Written request: Lay out the records as a JSON list of strings, one string per line and no blank lines, starting with the first line of the records and going on through the line with "coord(30,413)". Leave the pictures out of the list.

Data lines:
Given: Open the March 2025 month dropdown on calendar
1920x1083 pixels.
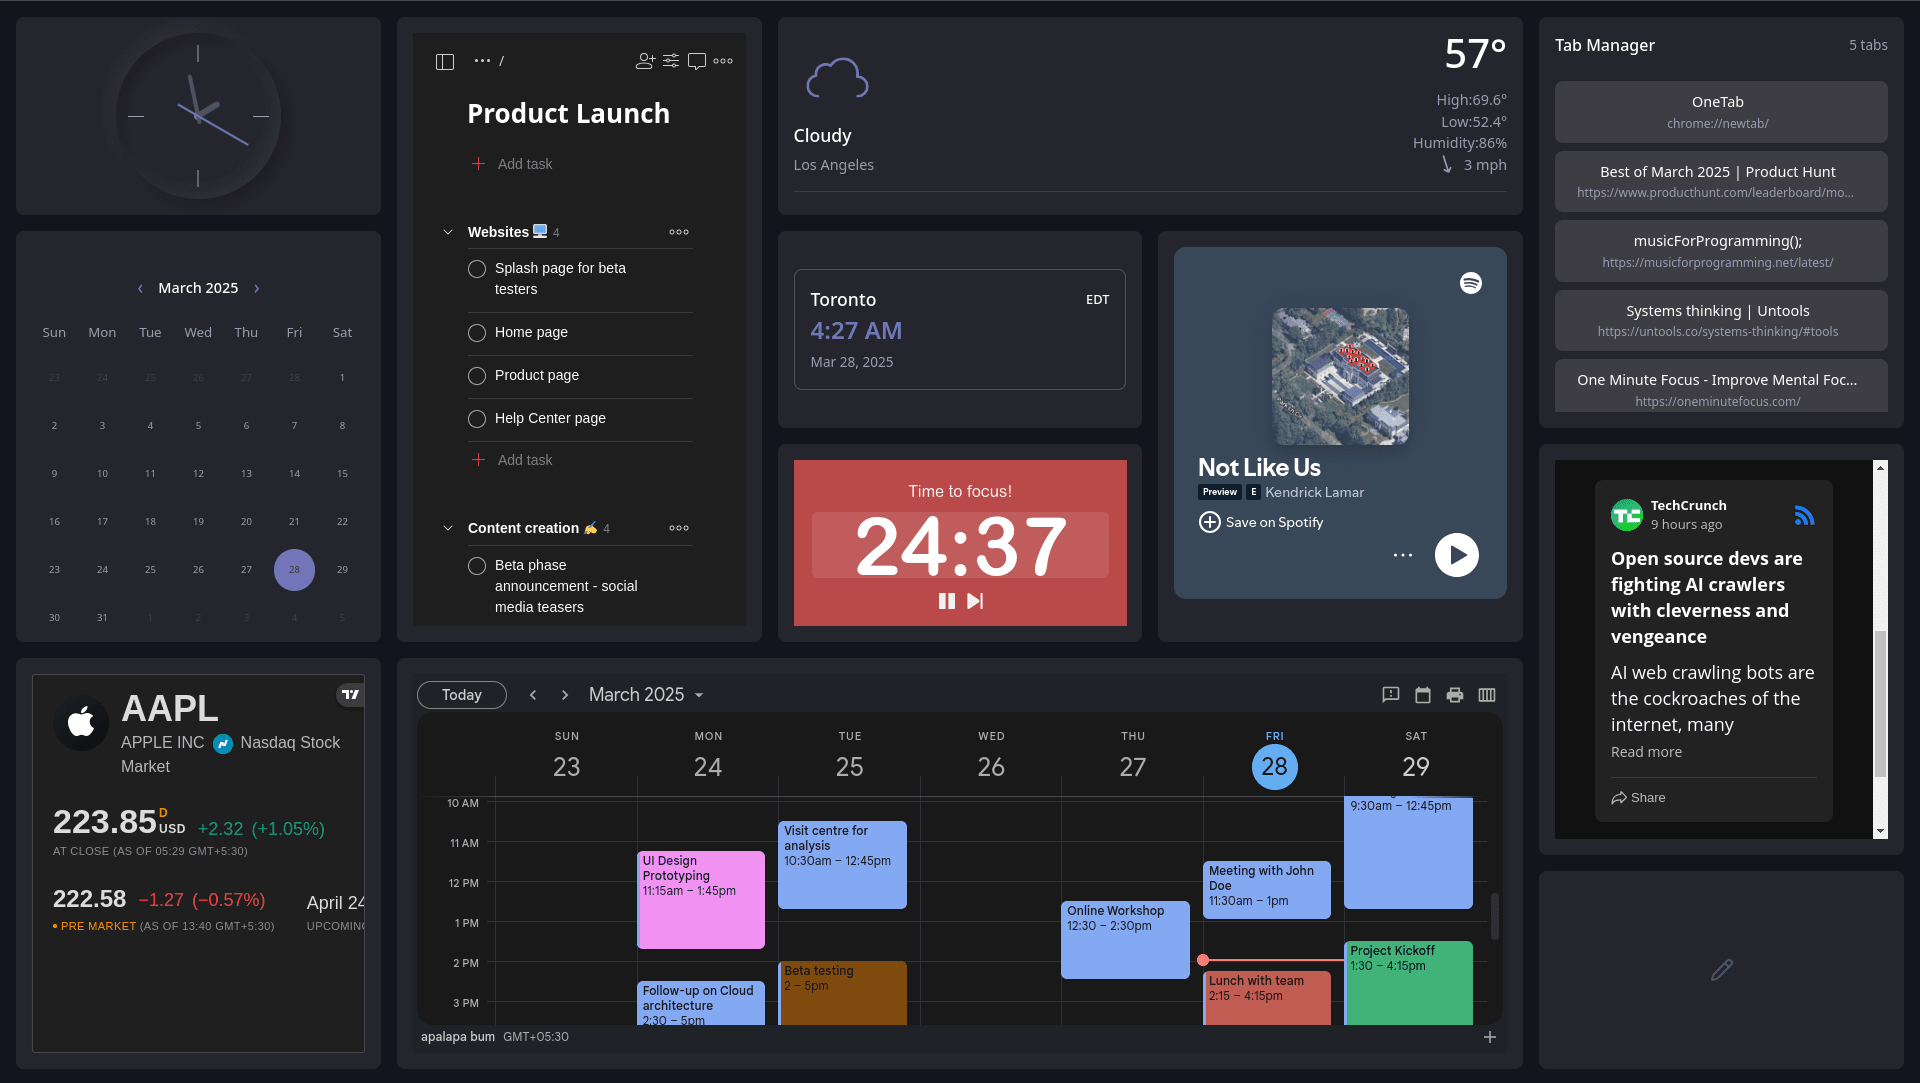Looking at the screenshot, I should coord(645,694).
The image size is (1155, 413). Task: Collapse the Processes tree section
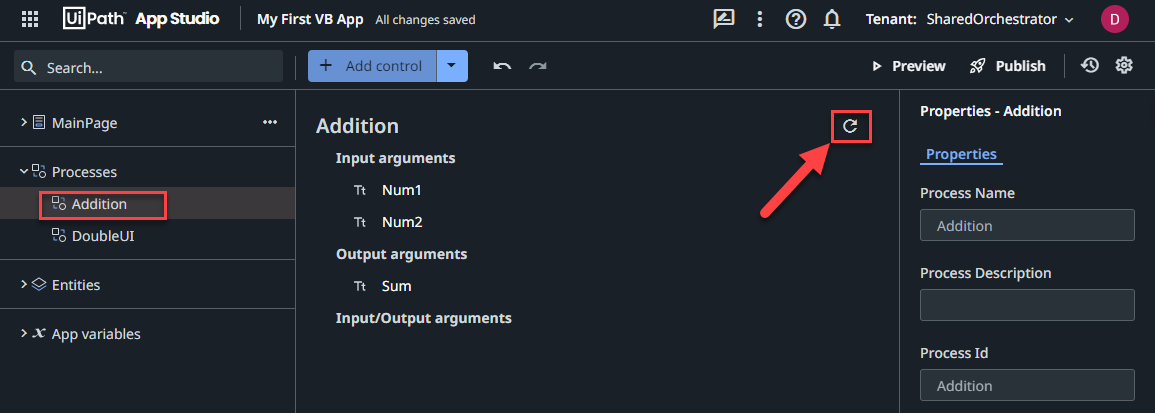24,172
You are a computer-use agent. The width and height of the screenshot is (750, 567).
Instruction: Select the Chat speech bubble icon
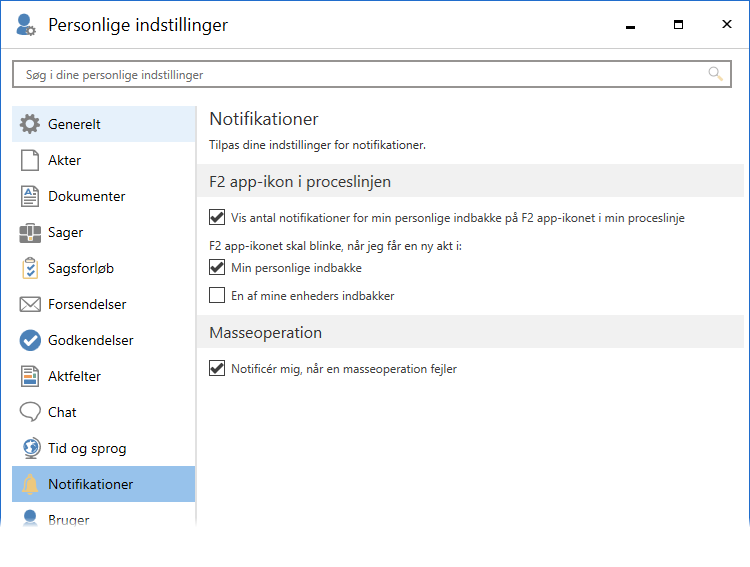coord(30,413)

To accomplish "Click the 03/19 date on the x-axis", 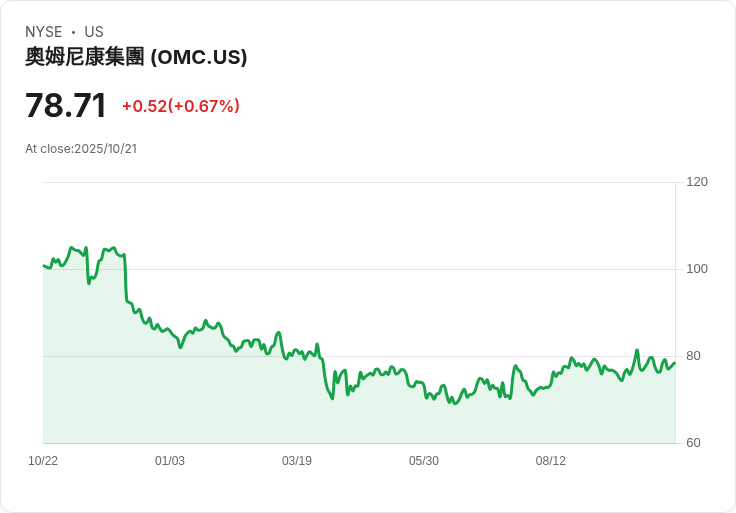I will click(x=297, y=461).
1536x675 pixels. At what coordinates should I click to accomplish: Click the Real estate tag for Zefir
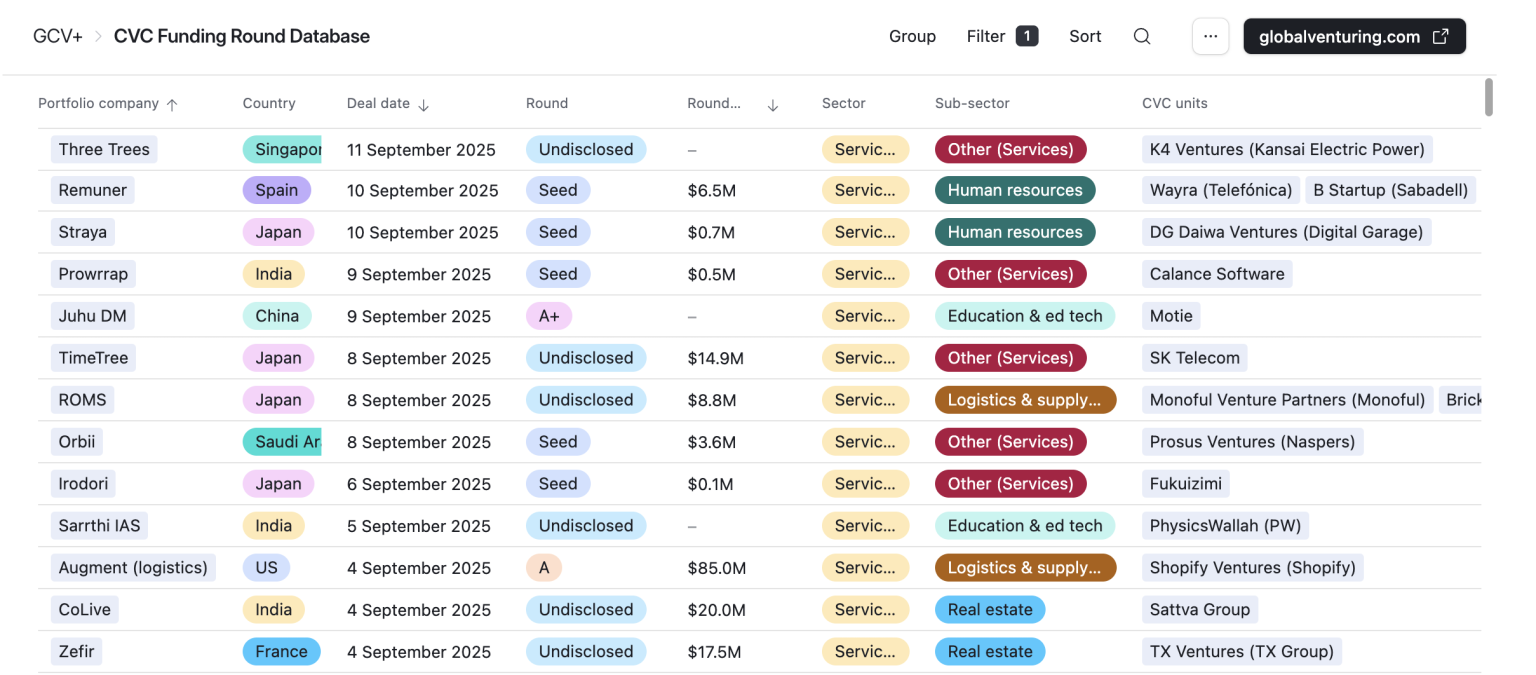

Exercise answer:
[
  "Given: Open the March 2025 month dropdown on calendar",
  "1920x1083 pixels.",
  "Looking at the screenshot, I should coord(645,694).",
  "The image size is (1155, 413). Task: Collapse the Processes tree section",
  "24,172",
  "You are a computer-use agent. The width and height of the screenshot is (750, 567).",
  "Instruction: Select the Chat speech bubble icon",
  "coord(30,413)"
]